FIVE FINGER DEATH PUNCH's IVAN MOODY: 'ROB HALFORD Is One Of My Sober Coaches'

FIVE FINGER DEATH PUNCH's IVAN MOODY: 'ROB HALFORD Is One Of My Sober Coaches'

FIVE FINGER DEATH PUNCH frontman Ivan Moody opened up about his struggles with alcohol addiction during a new interview with "The Jasta Show", hosted by HATEBREED's Jamey Jasta. The singer, who celebrated his first year of sobriety this past March, credited several of his friends and musical peers with helping him get through some of his darker moments, saying (hear audio below): "Rob [Halford of JUDAS PRIEST] is actually one of my — and I hate to put it this way — sober coaches. He's been sober now for almost 40 years. And when I went through recovery, and even my bandmates and I weren't talking, Halford was on the phone with me. I got two 10-minute phone calls a day, and Halford was one of them every single day. No matter where he was in the world, he picked up, he left me messages, he sent me cards. Jonathan Davis [of KORN] was the same way — he was very supportive of me. And this was coming from a kid who grew up on JUDAS PRIEST and I'm turning around and this guy is a father to me in certain ways and very much a piece of who I am now."

Moody went on to say that Alcoholics Anonymous (AA), considered to be a prerequisite in any recovery treatment model, didn't work for him.

"[I've] have never very orthodox with [my] sobriety," Ivan said. "Neither was J.D. or Rob, which, again, that's what I really appreciate. I don't go to a lot of meetings. I respect it, and I understand why other people used and benefited from [it], but for me personally, it's just not what I need. So that was something I always looked to with guys like J.D. and Rob — [they] were strong enough… [Let me] rephrase that — don't quote me on that, because I don't mean that anybody's weak by any means. I'm just saying that that wasn't my path and I didn't need it… I did go to meetings when I first got out. I walked in. I was optimistic. I was, like, 'This is gonna help me. This is what I need.' And I would walk out of there and feel like I absorbed everybody else's… And the effect of somebody who's only got three days under their belt compared to some guy who's really judgmental that has 20 years under his, and they're combatative [sic]… It's like this competition. And then I would walk out feeling like I was used — like somebody was feeding off of me — and that's not how I wanted to feel. So I was, like, you know what? I'm a little better being off by myself, educating myself doing whatever research I need to to stay strong, but reaching out to people that I respect in my industry, like Jamey Jasta and Rob Halford, and getting that side of it, because that, to me, means more than sitting in room full of people drinking coffee and reeking of cigarettes, telling me how they're not gonna make it through another night. That scares me."

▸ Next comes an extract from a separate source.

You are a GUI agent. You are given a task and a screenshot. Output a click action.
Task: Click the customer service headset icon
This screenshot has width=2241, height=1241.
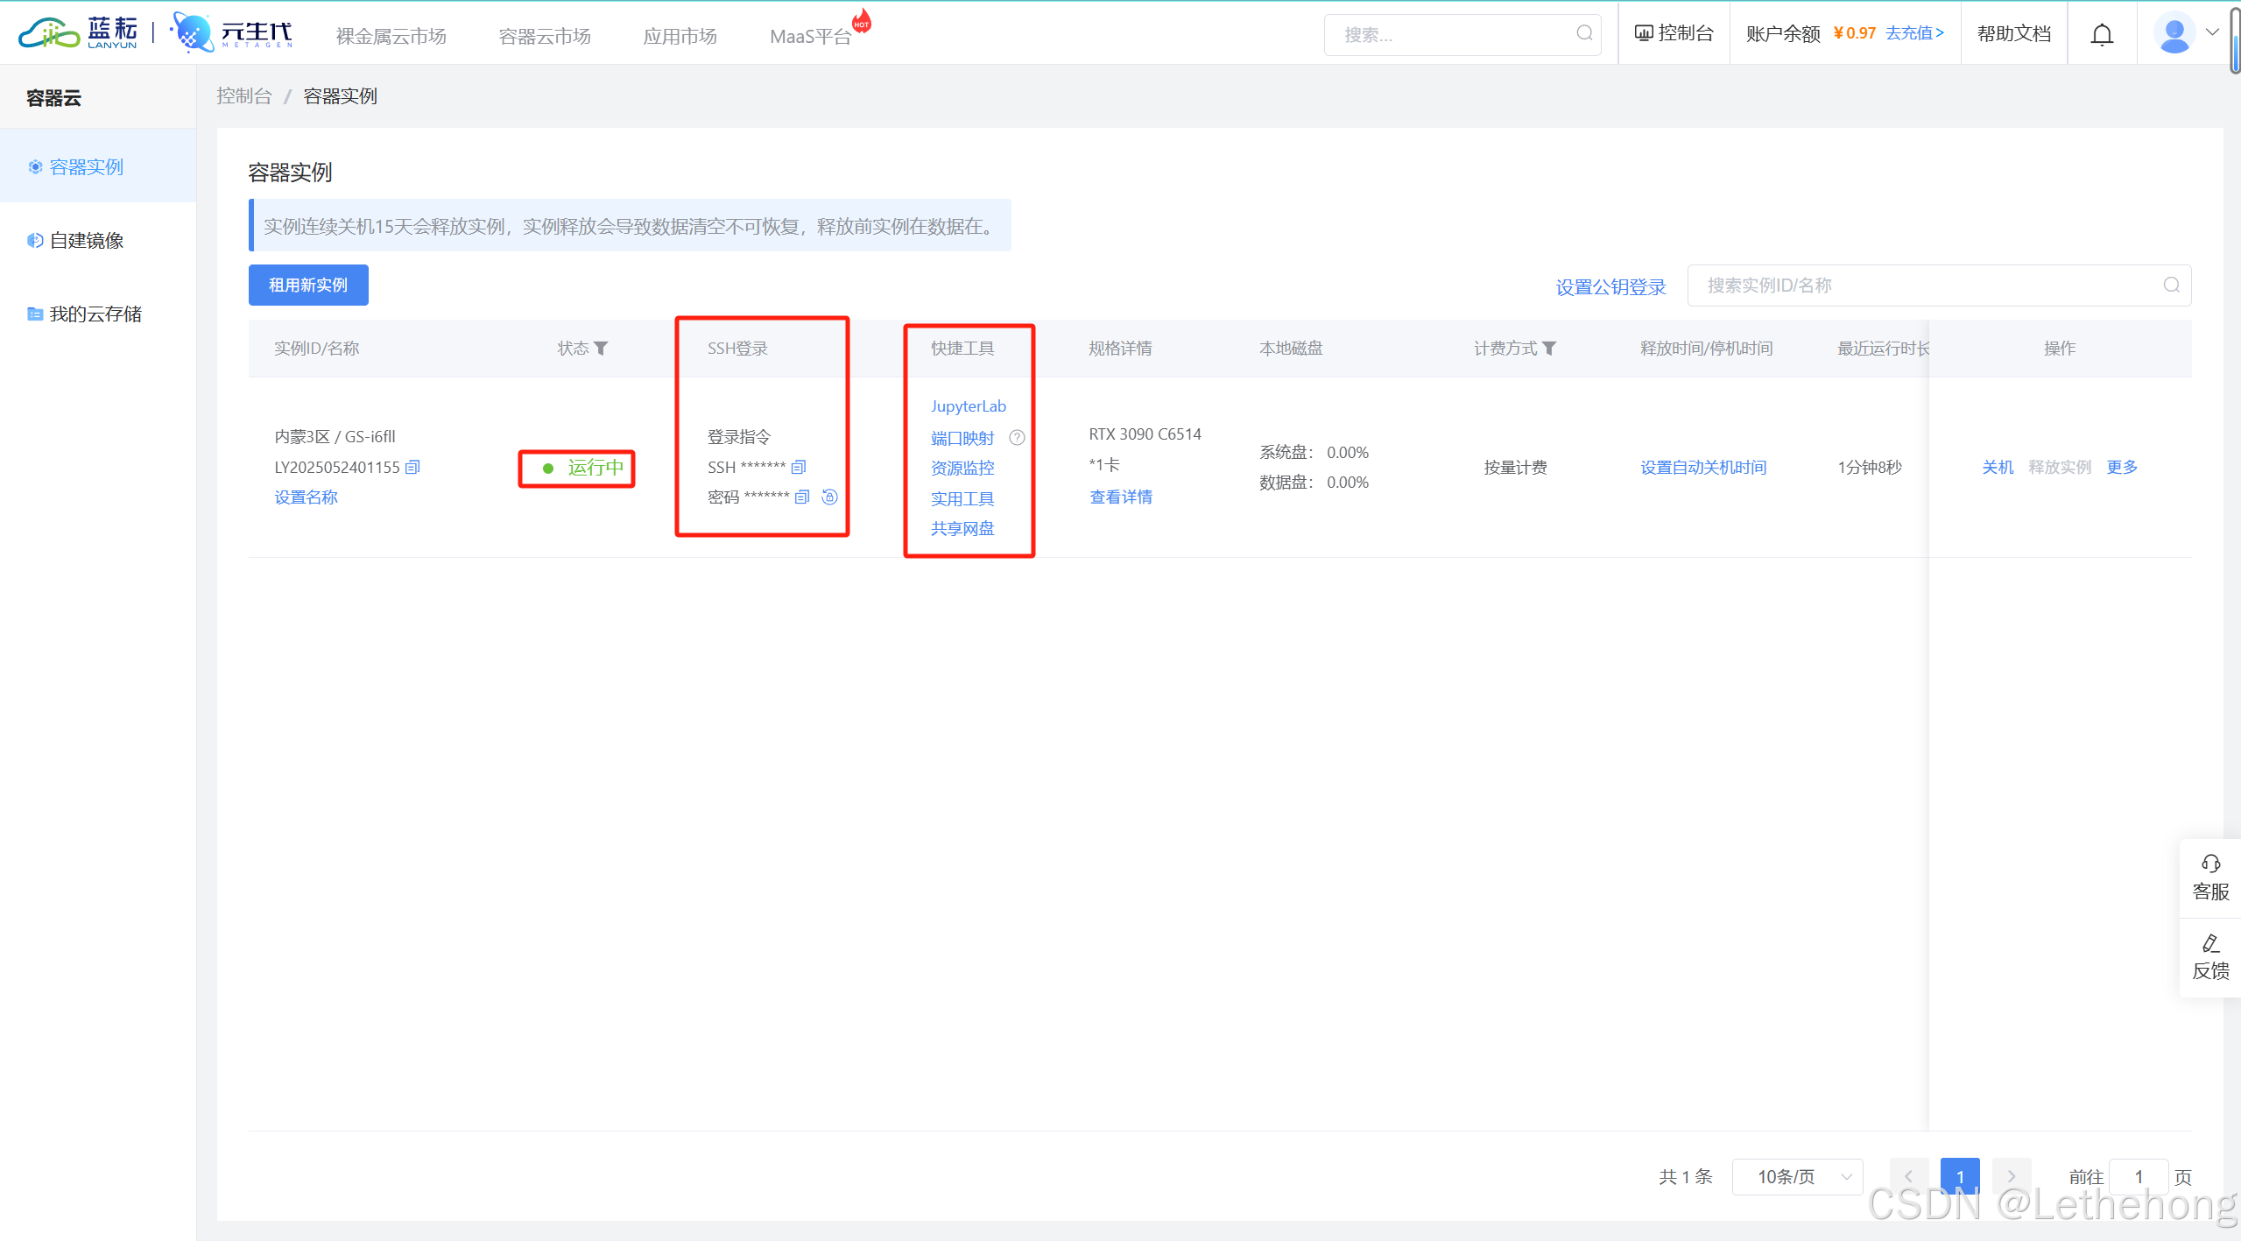click(x=2210, y=864)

Despite his negative experiences, Ivan didn't discount the benefits of joining a recovery support group such as Alcoholics Anonymous, which teach you about the 12 steps of AA and how to prevent relapse.

"I've been to a meeting — a meeting; one — where there were a lot of people that the world wouldn't believe were in there," he explained. "I didn't believe they were in there. And those meetings changed my life, because those meetings showed me… You will get something out of a meeting, but choose your battles, is all that I'm saying. They helped thousands — hundreds of thousands of people… It's positive. So I'm not trying to backpedal, but, again, it just wasn't for me."

Back in May 2018, Moody told the Green Bay radio station Razor 94.7 that he nearly died due to an alcohol-related seizure and woke up surrounded by EMTs and his daughter holding him while crying. He also admitted that he went to rehab five times before the last time finally stuck.

Moody revealed that he was sober but massively hung over during his onstage meltdown in Europe in 2017, with the band sending him home after that and later welcoming him back on a "probationary" basis after both Phil Labonte from ALL THAT REMAINS and Tommy Vext from BAD WOLVES filled in on a couple of tours.

According to Ivan, his latest battles with alcohol abuse heavily inspired the lyrics on FIVE FINGER DEATH PUNCH's most recent album, "And Justice For None". The follow-up to 2015's "Got Your Six" was originally delivered to Prospect Park in December 2016, but a legal battle with the record company delayed the LP's arrival.